Source material:
.....

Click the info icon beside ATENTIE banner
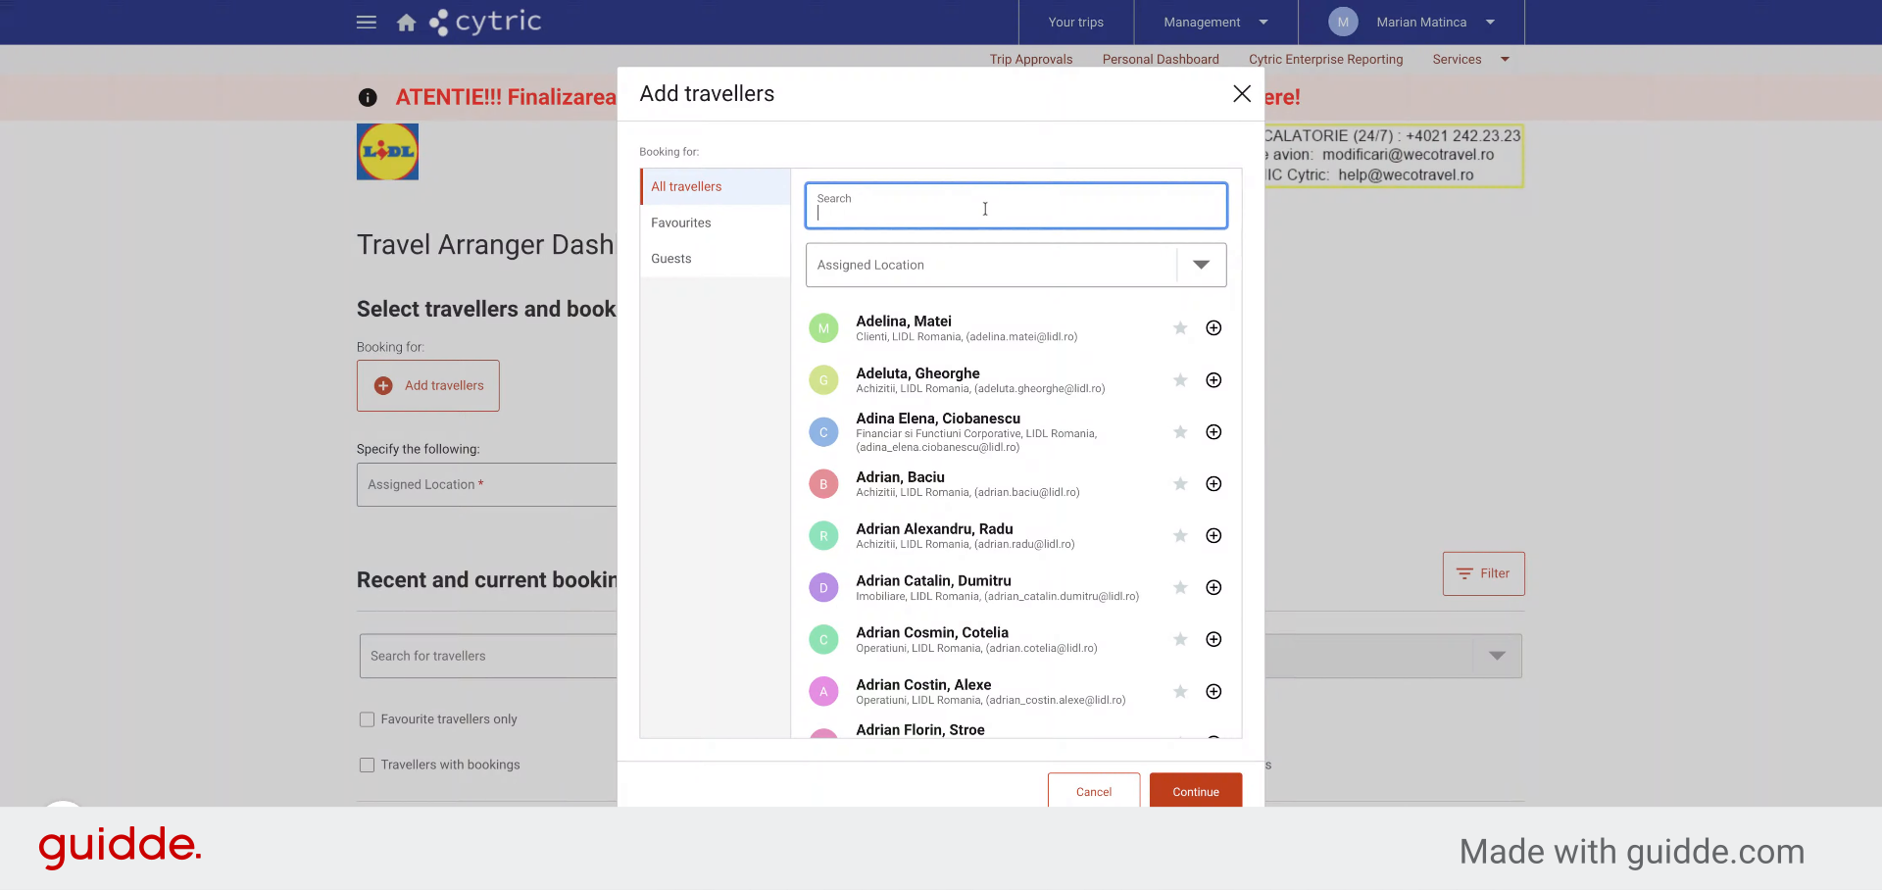1882x890 pixels. pyautogui.click(x=368, y=97)
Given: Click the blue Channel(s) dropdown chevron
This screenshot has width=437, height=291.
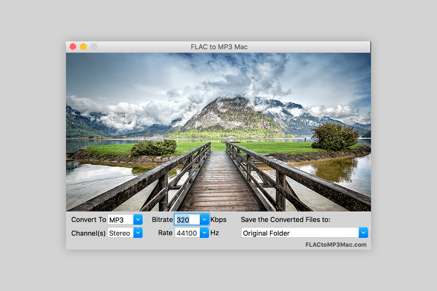Looking at the screenshot, I should tap(137, 233).
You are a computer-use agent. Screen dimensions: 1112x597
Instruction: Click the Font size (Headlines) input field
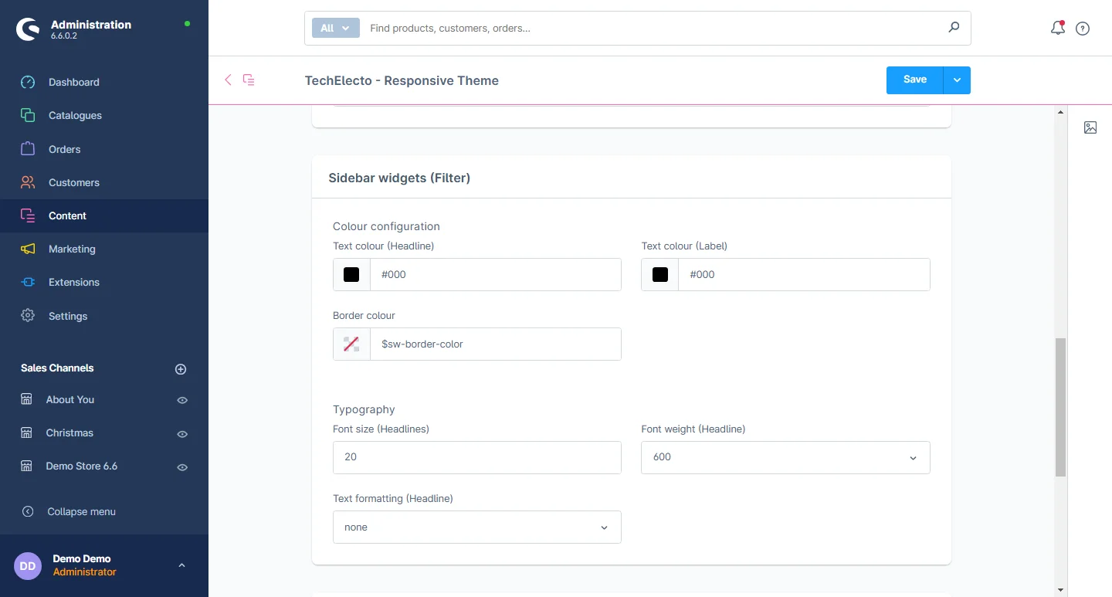point(476,457)
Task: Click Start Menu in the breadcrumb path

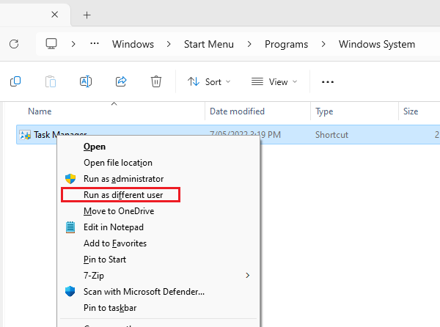Action: click(x=209, y=44)
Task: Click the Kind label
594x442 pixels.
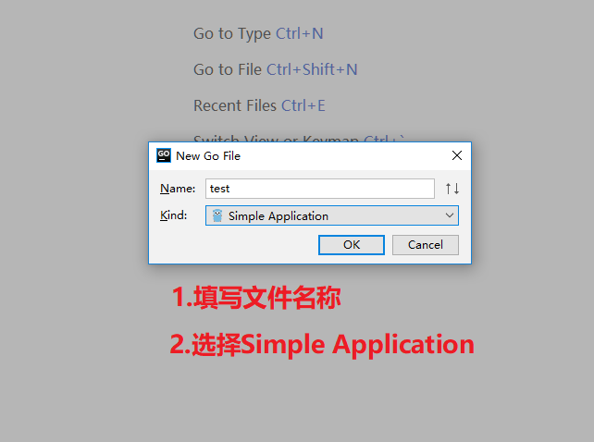Action: (x=174, y=215)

.....

Work request: Write out the lines beginning at the line with "Instruction: Click the" and ending at the last line of the entries. Include no pictures.

Reply to the exercise:
Instruction: Click the Font size (Headlines) input field
point(476,457)
Task: Click Start Menu in the breadcrumb path

Action: click(x=209, y=44)
Task: Click the Kind label
594x442 pixels.
Action: (x=174, y=215)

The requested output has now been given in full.